■ GIVEN RECORDS
+ + + +
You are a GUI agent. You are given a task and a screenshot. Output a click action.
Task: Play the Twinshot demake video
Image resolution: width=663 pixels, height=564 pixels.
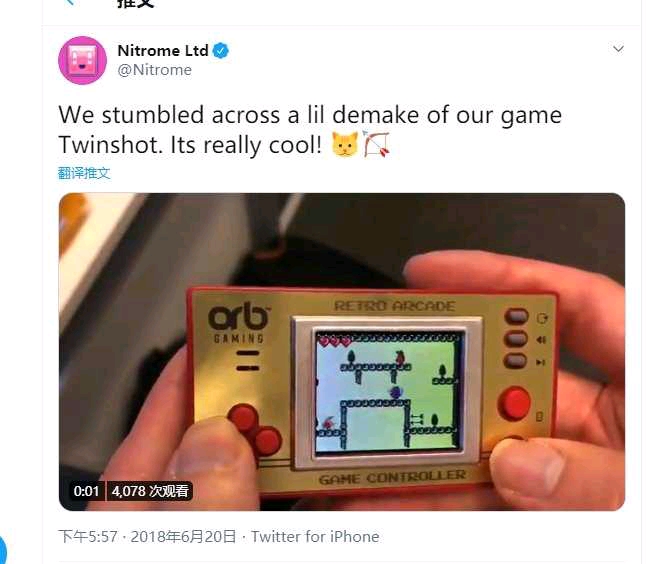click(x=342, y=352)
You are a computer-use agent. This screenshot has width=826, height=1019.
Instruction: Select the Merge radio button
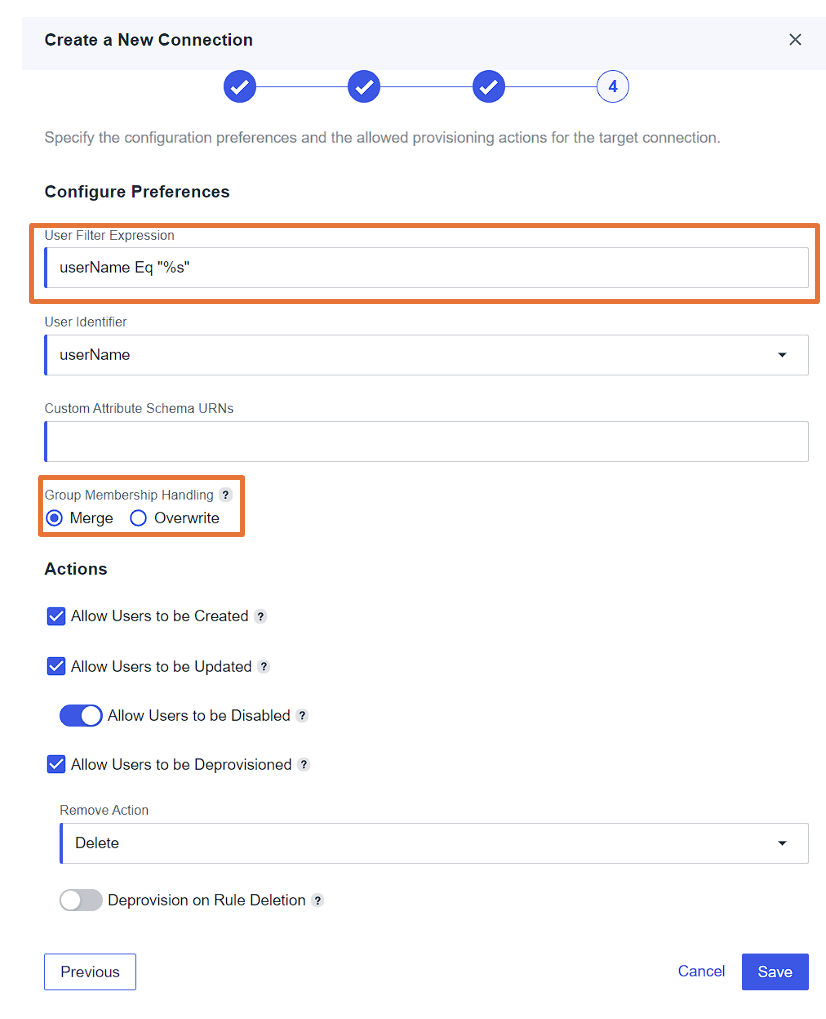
+ + + +
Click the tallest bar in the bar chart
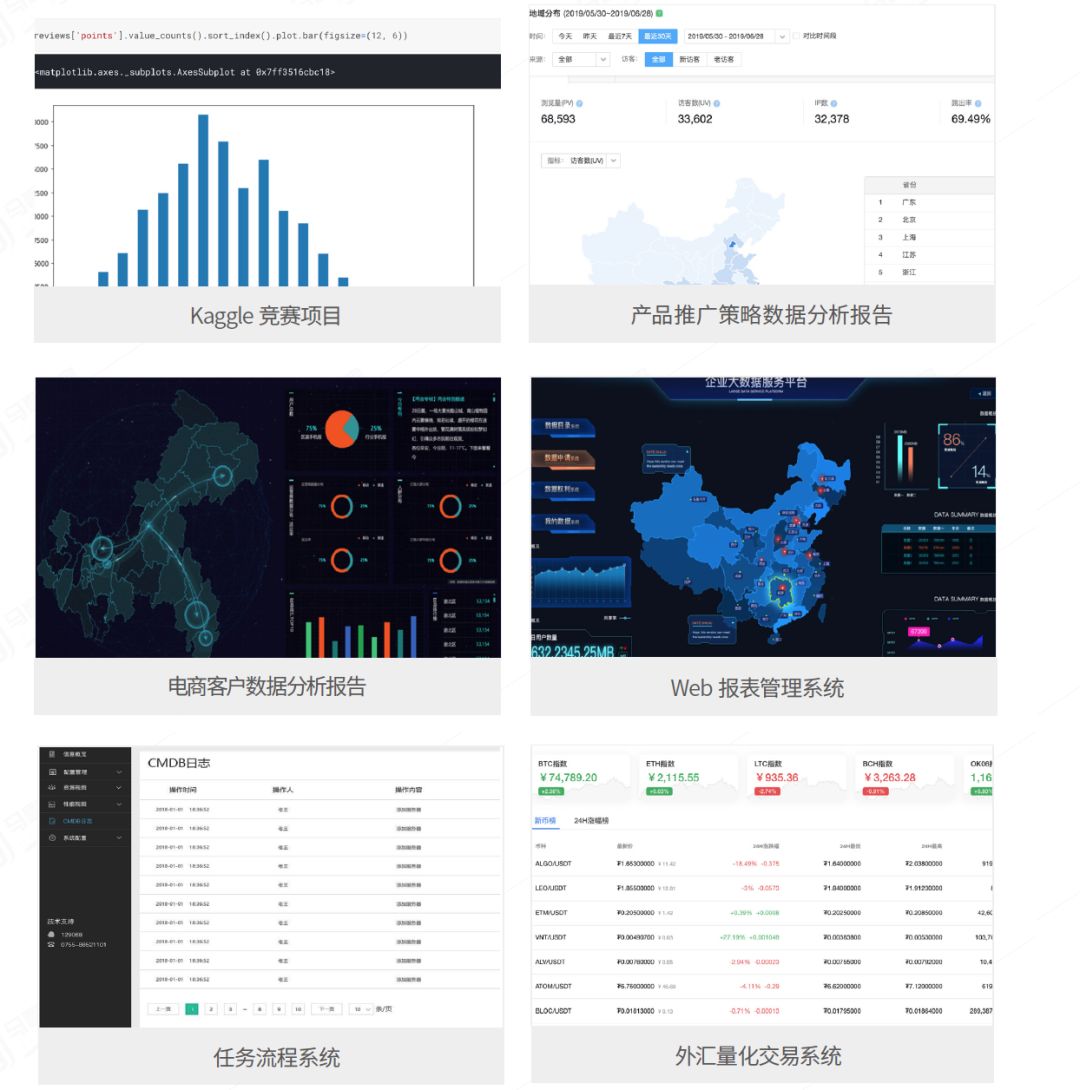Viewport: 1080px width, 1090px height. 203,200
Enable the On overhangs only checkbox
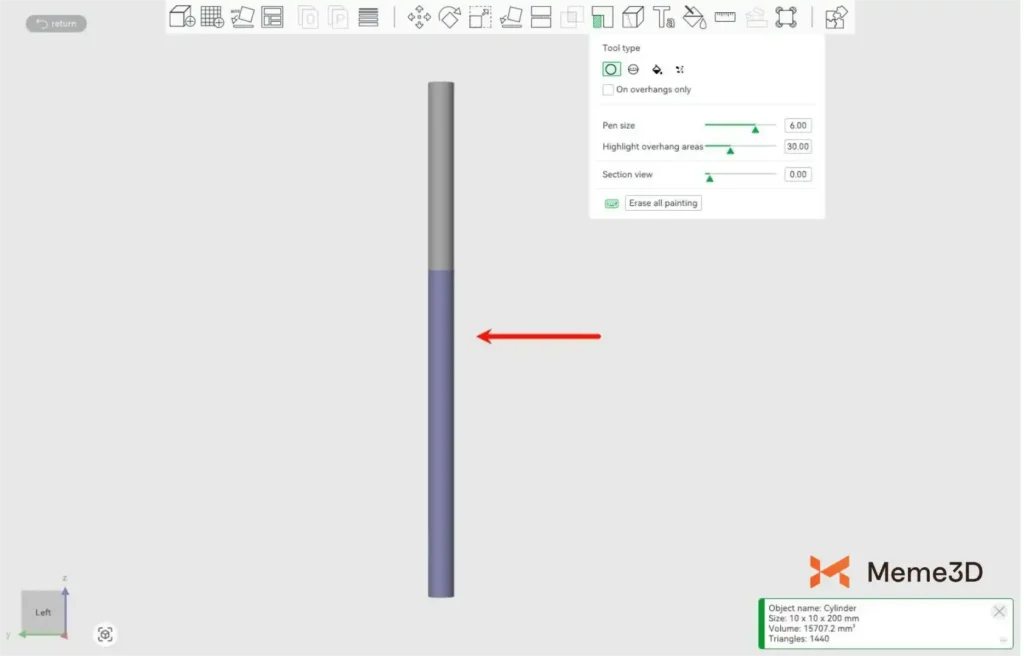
+ + + +
Search the listing for "agent" and copy each line holding it.

■ EXERCISE RESPONSE
You are a GUI agent. You are given a task and a screenshot. Output a click action.
You are a computer-use agent. This screenshot has width=826, height=1019.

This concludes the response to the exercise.